人类单胺氧化酶（hMAOs）在多种疾病的形成和发展过程中扮演着关键角色。hMAOs主要包括两种同工酶：hMAO-A和hMAO-B。这两种酶虽然在序列上具有约70%的同源性，但它们在细胞和组织中的分布、对不同底物的选择性以及功能方面存在显著差异。hMAO-A主要负责代谢5-羟基色胺、去甲肾上腺素和肾上腺素等物质，而hMAO-B则更倾向于代谢苯乙胺和苯甲胺。这种不同的底物偏好使得它们在神经递质代谢、神经退行性疾病以及癌症免疫治疗等领域具有独特的作用。

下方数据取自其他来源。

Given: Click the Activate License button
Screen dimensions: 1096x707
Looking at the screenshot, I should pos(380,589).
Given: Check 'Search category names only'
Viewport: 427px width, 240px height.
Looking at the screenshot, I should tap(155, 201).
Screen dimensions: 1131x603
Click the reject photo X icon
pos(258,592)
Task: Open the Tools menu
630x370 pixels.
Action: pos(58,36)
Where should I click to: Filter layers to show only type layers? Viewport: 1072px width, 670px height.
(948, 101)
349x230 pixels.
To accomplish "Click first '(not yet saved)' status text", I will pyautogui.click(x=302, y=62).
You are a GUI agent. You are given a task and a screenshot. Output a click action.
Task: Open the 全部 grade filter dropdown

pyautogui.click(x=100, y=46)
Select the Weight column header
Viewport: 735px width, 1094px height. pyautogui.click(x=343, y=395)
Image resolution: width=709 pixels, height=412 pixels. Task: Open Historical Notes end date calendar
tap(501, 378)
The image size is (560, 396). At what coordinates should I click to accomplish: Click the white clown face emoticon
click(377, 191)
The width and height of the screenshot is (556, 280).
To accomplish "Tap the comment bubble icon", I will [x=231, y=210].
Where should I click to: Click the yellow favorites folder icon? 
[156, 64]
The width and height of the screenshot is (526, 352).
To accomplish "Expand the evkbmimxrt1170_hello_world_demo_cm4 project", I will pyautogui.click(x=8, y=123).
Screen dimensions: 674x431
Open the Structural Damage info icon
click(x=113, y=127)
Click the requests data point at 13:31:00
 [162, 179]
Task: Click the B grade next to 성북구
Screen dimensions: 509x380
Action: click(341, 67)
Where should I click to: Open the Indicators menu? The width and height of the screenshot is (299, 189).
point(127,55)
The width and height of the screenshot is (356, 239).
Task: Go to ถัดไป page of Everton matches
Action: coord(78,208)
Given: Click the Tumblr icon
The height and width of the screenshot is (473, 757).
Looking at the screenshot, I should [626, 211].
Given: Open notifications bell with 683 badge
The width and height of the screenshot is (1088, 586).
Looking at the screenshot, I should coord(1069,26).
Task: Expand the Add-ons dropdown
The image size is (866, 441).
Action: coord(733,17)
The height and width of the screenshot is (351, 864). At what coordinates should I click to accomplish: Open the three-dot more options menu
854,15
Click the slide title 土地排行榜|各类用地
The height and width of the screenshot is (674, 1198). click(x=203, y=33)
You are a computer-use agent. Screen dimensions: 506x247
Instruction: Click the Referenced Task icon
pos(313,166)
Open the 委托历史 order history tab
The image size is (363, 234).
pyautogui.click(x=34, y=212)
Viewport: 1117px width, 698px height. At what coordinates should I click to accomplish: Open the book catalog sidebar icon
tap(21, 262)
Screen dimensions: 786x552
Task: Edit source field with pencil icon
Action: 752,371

因此，监测hMAOs的活性和表达水平对于深入理解其生理功能以及相关疾病的临床诊断具有重要意义。

荧光底物检测法是一种有效的hMAOs活性检测手段，其优势在于能够在体内进行实时成像、非侵入性检测以及高灵敏度和高分辨率。然而，设计能够特异性识别hMAOs的荧光底物仍面临诸多挑战。为了克服这些困难，本综述系统地探讨了基于hMAOs蛋白结构、活性位点和催化机制的六种荧光底物的设计策略。同时，详细阐述了hMAOs与荧光底物之间的识别和反应机制，以及这些底物在复杂生物基质中检测hMAOs活性的应用潜力。此外，还分析了hMAOs荧光底物开发中存在的问题和未来的发展方向，为更高效地设计和开发hMAOs荧光底物提供了重要的理论支持和参考依据。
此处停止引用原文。